7) Backport, generate artifacts, and commit in delivery repo

  • If implementation happened in
    /vllm-workspace/*
    , backport minimal final diff to current working repo.
  • Generate test config YAML at
    tests/e2e/models/configs/<ModelName>.yaml
    following the schema of existing configs (must include
    model_name
    ,
    hardware
    ,
    tasks
    with accuracy metrics, and
    num_fewshot
    ). Use accuracy results from evaluation to populate metric values.
  • Generate tutorial markdown at
    docs/source/tutorials/models/<ModelName>.md
    following the standard template (Introduction, Supported Features, Environment Preparation with docker tabs, Deployment with serve script, Functional Verification with curl example, Accuracy Evaluation, Performance). Fill in model-specific details: HF path, hardware requirements, TP size, max-model-len, served-model-name, sample curl, and accuracy table.
  • Update
    docs/source/tutorials/models/index.md
    to include the new tutorial.
  • Confirm test config YAML and tutorial doc are included in the staged files.
  • Commit code changes once (single signed commit).

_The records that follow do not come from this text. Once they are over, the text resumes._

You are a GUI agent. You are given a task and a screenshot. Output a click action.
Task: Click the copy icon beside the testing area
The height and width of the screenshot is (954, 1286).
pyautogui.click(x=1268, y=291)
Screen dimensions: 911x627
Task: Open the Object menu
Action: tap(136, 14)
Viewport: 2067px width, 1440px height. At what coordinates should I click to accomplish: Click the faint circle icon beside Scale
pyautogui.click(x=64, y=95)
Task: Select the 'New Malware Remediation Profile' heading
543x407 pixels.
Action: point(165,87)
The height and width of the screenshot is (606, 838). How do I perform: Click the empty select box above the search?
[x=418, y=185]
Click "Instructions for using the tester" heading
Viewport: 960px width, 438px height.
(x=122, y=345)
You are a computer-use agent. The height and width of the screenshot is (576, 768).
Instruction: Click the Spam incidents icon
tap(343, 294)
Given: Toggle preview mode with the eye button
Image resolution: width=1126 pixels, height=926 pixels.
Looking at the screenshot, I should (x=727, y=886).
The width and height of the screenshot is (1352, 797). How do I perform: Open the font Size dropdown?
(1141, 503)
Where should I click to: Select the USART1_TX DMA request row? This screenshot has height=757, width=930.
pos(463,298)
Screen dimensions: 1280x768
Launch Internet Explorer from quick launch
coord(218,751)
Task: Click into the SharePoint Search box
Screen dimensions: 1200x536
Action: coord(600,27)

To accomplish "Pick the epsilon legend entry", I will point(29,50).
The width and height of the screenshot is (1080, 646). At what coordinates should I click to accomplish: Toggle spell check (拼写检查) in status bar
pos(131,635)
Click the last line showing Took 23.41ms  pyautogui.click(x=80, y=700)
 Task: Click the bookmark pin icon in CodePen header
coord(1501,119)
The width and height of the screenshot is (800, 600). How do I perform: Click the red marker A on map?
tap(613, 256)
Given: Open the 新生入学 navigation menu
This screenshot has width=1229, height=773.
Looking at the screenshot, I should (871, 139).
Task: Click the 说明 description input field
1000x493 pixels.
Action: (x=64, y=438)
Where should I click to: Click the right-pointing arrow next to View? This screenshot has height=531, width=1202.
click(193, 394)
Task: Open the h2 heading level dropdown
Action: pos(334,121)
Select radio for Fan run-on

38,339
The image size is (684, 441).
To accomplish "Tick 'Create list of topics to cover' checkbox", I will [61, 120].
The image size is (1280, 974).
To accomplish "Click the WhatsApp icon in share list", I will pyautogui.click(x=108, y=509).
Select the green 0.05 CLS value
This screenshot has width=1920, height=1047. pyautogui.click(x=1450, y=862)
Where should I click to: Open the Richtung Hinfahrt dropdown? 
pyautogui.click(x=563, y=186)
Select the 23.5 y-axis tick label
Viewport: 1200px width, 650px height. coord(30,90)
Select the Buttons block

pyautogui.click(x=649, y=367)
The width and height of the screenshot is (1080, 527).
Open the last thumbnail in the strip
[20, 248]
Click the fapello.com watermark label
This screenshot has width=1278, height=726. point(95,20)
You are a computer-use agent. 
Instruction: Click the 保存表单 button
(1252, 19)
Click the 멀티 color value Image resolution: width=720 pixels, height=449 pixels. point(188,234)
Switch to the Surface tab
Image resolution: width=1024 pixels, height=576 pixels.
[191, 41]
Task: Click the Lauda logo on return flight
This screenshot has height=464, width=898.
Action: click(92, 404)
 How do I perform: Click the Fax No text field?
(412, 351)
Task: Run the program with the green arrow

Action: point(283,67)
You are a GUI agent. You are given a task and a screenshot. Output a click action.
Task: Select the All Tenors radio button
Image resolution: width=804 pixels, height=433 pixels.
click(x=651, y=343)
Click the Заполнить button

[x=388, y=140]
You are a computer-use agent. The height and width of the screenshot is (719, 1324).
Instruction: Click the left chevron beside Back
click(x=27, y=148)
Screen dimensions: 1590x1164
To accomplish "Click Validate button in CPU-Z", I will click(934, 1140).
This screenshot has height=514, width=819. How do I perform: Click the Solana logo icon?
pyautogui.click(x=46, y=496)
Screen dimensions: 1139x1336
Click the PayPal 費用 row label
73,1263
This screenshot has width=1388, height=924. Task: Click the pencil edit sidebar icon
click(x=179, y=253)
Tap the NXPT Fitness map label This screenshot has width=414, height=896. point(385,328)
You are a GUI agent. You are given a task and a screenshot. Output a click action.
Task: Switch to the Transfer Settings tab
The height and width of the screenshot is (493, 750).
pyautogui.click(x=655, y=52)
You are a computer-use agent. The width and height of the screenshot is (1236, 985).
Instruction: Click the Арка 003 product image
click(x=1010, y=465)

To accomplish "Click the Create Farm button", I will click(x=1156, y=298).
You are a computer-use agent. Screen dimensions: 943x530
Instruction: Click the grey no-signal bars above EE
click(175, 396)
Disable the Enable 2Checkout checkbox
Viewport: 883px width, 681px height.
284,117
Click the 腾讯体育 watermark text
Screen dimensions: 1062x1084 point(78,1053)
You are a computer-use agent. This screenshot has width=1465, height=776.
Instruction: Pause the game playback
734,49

8) Prepare handoff artifacts

  • Write comprehensive Chinese analysis report.
  • Write compact Chinese runbook for server startup and validation commands.
  • Include feature status matrix (supported / unsupported / checkpoint-missing / not-applicable).
  • Include dummy-vs-real validation matrix and explicit non-equivalence notes.
  • Include changed-file list, key logs, and final commit hash.
  • Post the SKILL.md content (or a link to it) as a comment on the originating GitHub issue to document the AI-assisted workflow.

Quality gate before final answer

  • Service starts successfully from
    /workspace
    with direct command.
  • OpenAI-compatible inference request succeeds (not startup-only).
  • Key feature set is attempted and reported: ACLGraph / EP / flashcomm1 / MTP / multimodal.
  • Capacity baseline (
    128k + bs16
    ) result is reported, or explicit reason why not feasible.
  • Dummy stage evidence is present (if used), and real-weight stage evidence is present (mandatory).
  • Test config YAML exists at
    tests/e2e/models/configs/<ModelName>.yaml
    and follows the established schema (
    model_name
    ,
    hardware
    ,
    tasks
    ,
    num_fewshot
    ).
  • Tutorial doc exists at
    docs/source/tutorials/models/<ModelName>.md
    and follows the standard template (Introduction, Supported Features, Environment Preparation, Deployment, Functional Verification, Accuracy Evaluation, Performance).
  • Tutorial index at
    docs/source/tutorials/models/index.md
    includes the new model entry.
  • Exactly one signed commit contains all code changes in current working repo.
  • Final response includes commit hash, file paths, key commands, known limits, and failure reasons where applicable.